> Available records:

*** Block opens ***

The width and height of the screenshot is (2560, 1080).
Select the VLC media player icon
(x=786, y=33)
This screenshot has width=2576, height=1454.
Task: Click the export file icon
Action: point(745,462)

*** Block closes ***

> Task: Only an exact copy of all the data will do as the answer.

> Result for this exercise:
The width and height of the screenshot is (2560, 1080).
Select the VLC media player icon
(x=786, y=33)
This screenshot has width=2576, height=1454.
Task: Click the export file icon
Action: point(745,462)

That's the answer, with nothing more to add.